_Stored data entries_.
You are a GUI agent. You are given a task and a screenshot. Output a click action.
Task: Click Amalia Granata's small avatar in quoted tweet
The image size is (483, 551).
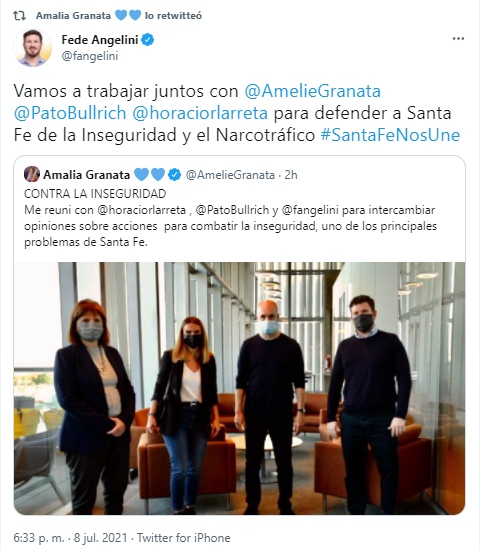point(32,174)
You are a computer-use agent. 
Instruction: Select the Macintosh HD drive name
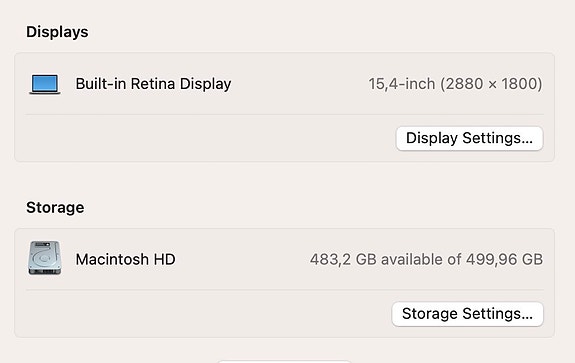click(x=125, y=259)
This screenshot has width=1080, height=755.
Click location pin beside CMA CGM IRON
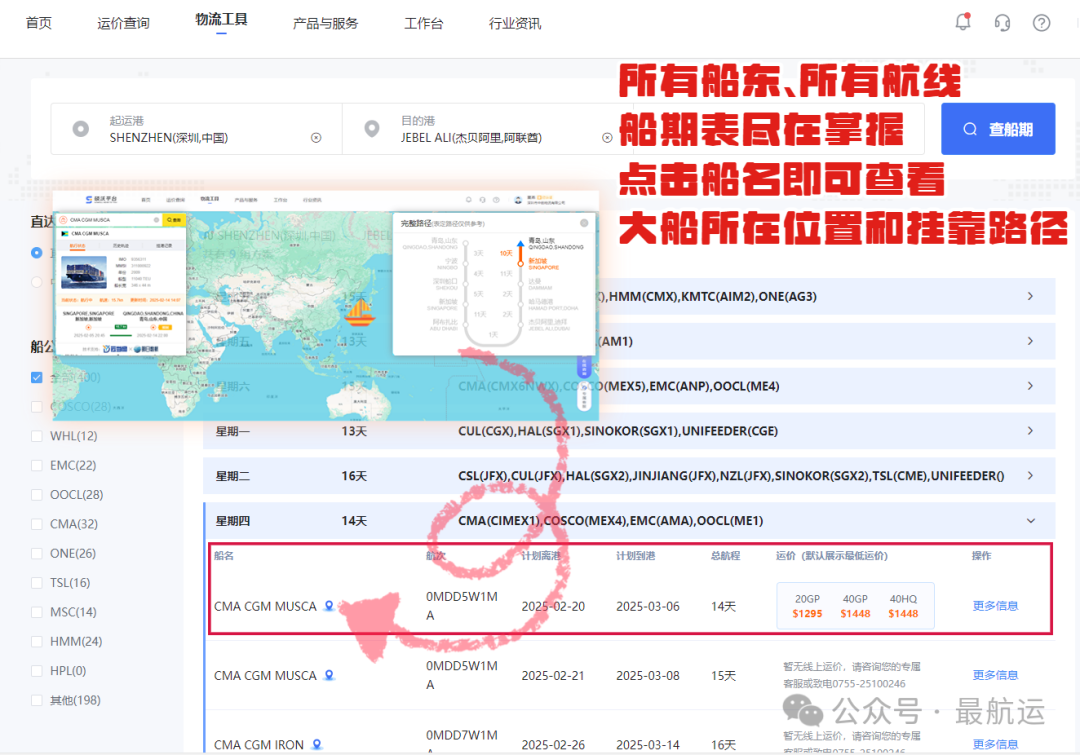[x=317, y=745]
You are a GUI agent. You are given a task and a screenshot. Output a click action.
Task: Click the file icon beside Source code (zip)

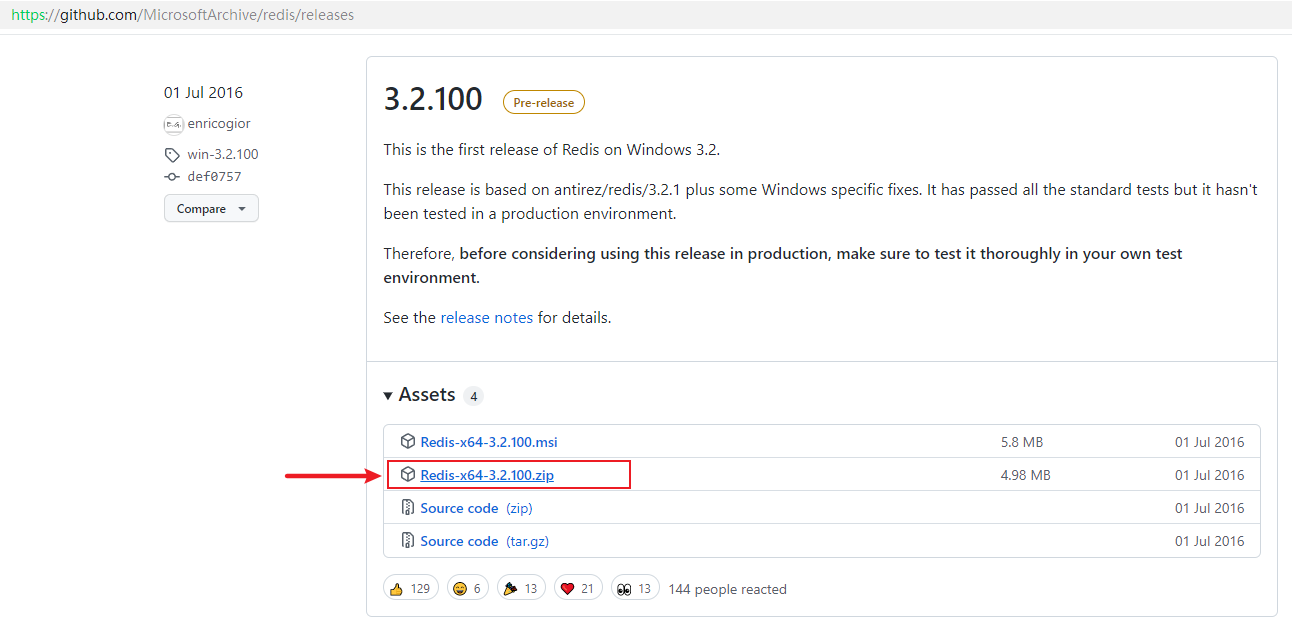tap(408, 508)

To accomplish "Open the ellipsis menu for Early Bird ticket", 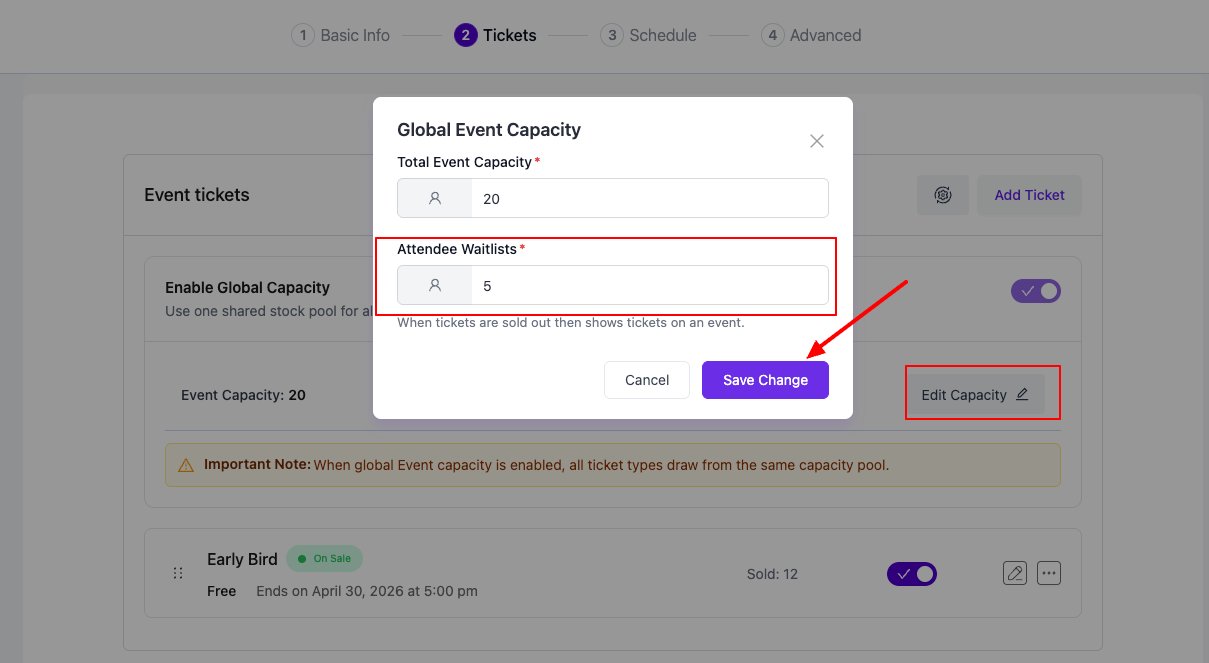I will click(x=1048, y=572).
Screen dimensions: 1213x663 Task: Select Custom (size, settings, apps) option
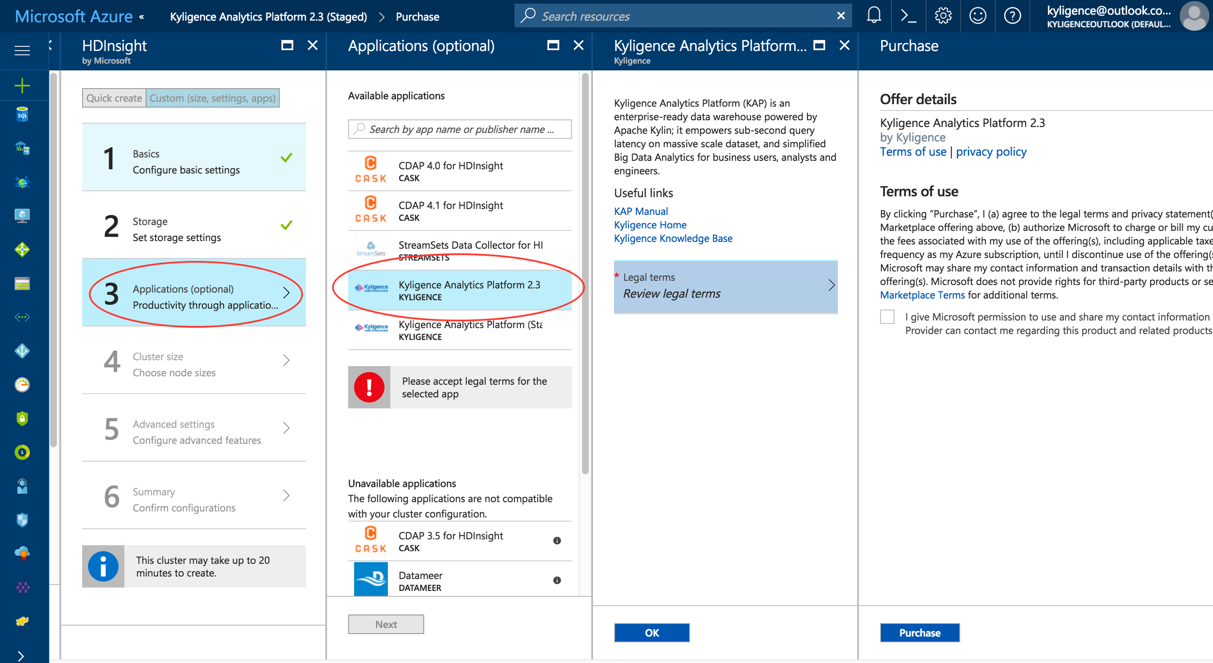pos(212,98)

_WORK TASK_. If a picture appears among the records, leave it out, and otherwise reproduce exactly every line from the first line through the one with "This screenshot has width=1080, height=755.", both included.

_TASK ANSWER_.
You are a GUI agent. You are given a task and a screenshot. Output a click action.
Task: Click Amalia Granata's small avatar in quoted tweet
The image size is (483, 551).
point(32,174)
You are a computer-use agent. 
Instruction: Select the Macintosh HD drive name
click(x=125, y=259)
This screenshot has width=1080, height=755.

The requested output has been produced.